In California and in many places in the West, it’s not a question of confidence in the quality of the water that is causing intense concern; it’s a question of the confidence that there will be enough water. As everyone knows, California is in the throes of the worst drought since records have been kept. The Department of Water Resources announced that the State Water Project will make zero deliveries of water to its urban and agricultural customers – the first time this has happened in the 54 years of the project’s existence. There is no sector of society not affected by this drought. The State of Emergency proclaimed by Governor Brown won’t produce rain, but it will bring attention to the extreme problem and help local agencies and California get some state and federal assistance.

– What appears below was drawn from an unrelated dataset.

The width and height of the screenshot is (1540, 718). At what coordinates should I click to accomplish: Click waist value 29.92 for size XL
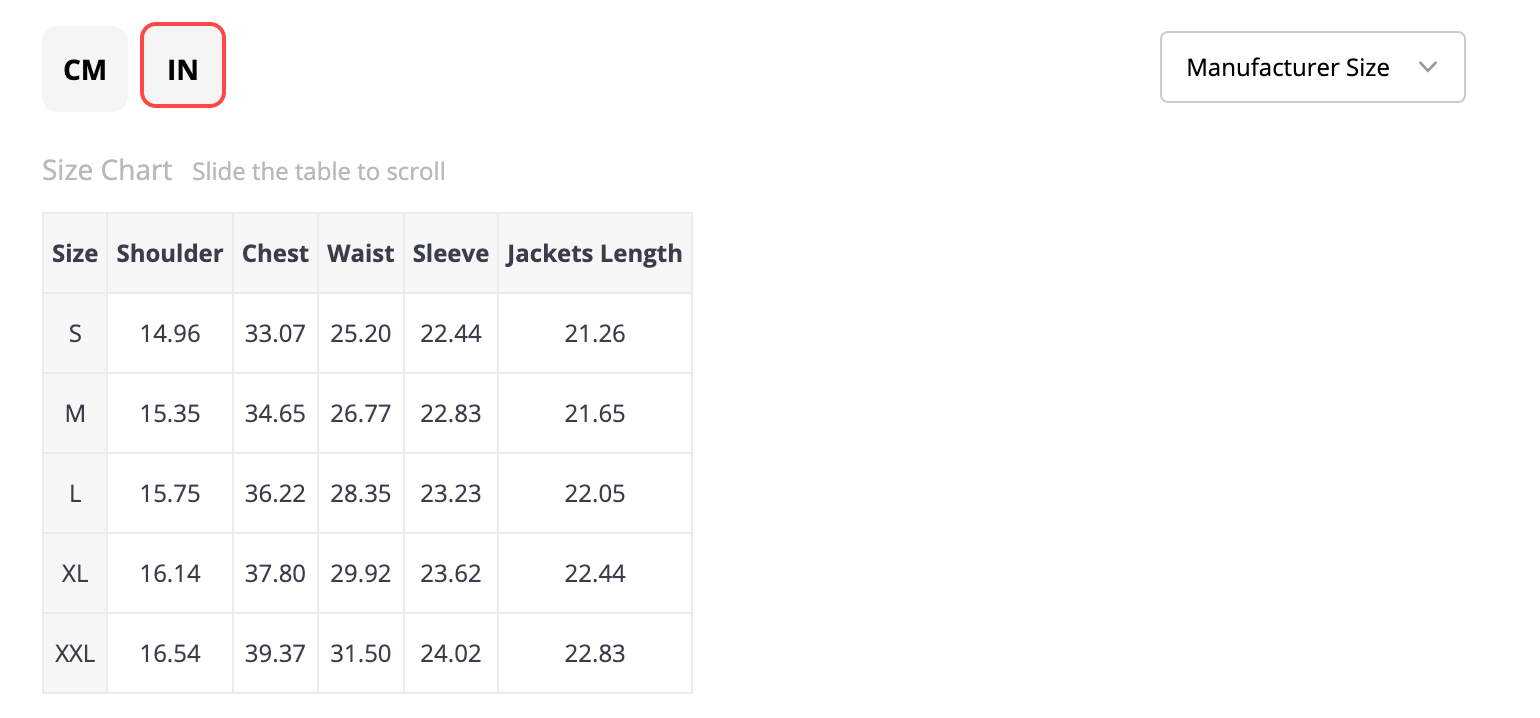point(361,573)
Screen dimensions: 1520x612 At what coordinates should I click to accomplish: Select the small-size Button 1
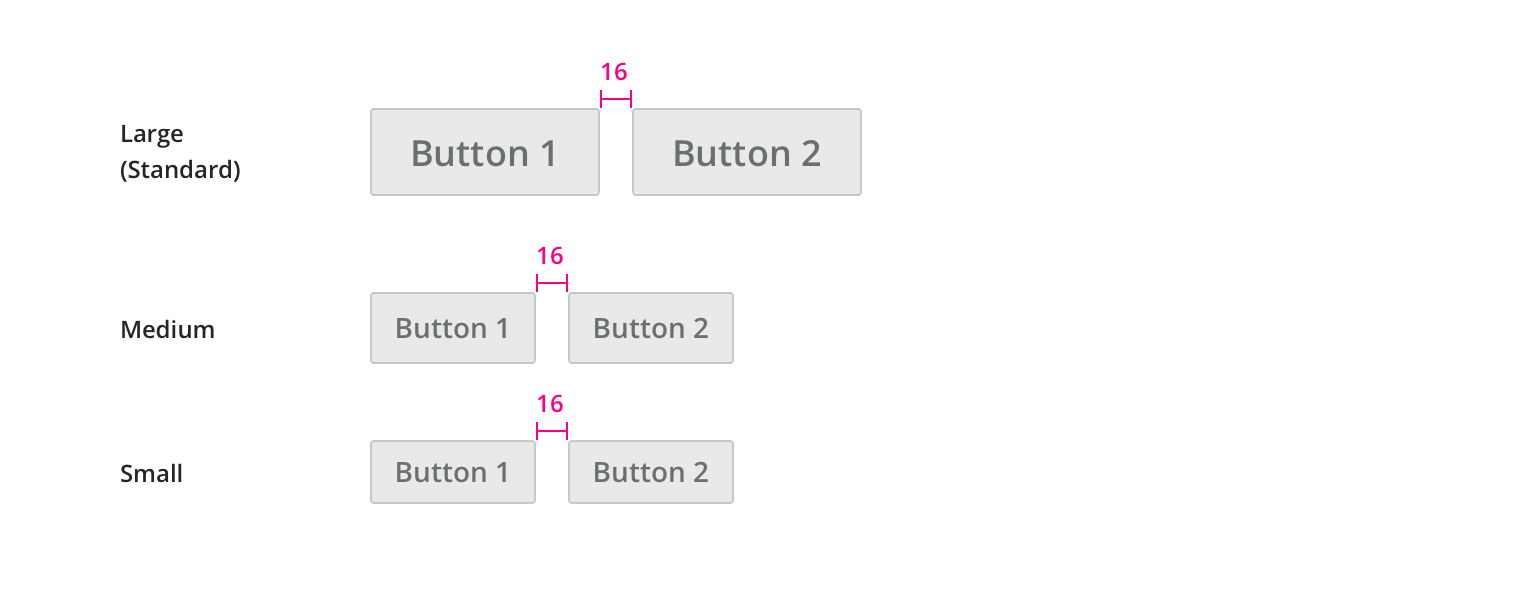click(453, 472)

The drought is certainly a “teachable moment” for all of us to consider our personal use of water. And the drought offers us the opportunity – sometimes painful –to consider how local supplies can be further diversified through increased water conservation, water recycling, stormwater reuse, groundwater banking and management, water marketing and desalination. It is also a time to consider the cost of water and to encourage people to be willing to invest in their local systems. That can mean increased water rates to improve infrastructure – both on the local and statewide level – and tiered water pricing that reflects actual use.
In the last California major drought, about 1989-1992, much progress was made in improving technology in agricultural water use, and in homes and industry with improved toilets and washing machines reducing water use by about half. But remember, landscaping still makes up about 60 percent of the home water use, so take advantage of information to make your yard look like it actually belongs in the West and landscape with native and Mediterranean plants. You will enjoy a yard that is beautiful and sustainable even in drought times!
I have been spending quite a bit of time responding to press inquiries about the drought. The Foundation has lots of information online, in publications, videos and at events that discuss the facts surrounding this drought including ways to conserve water in our homes and on farms.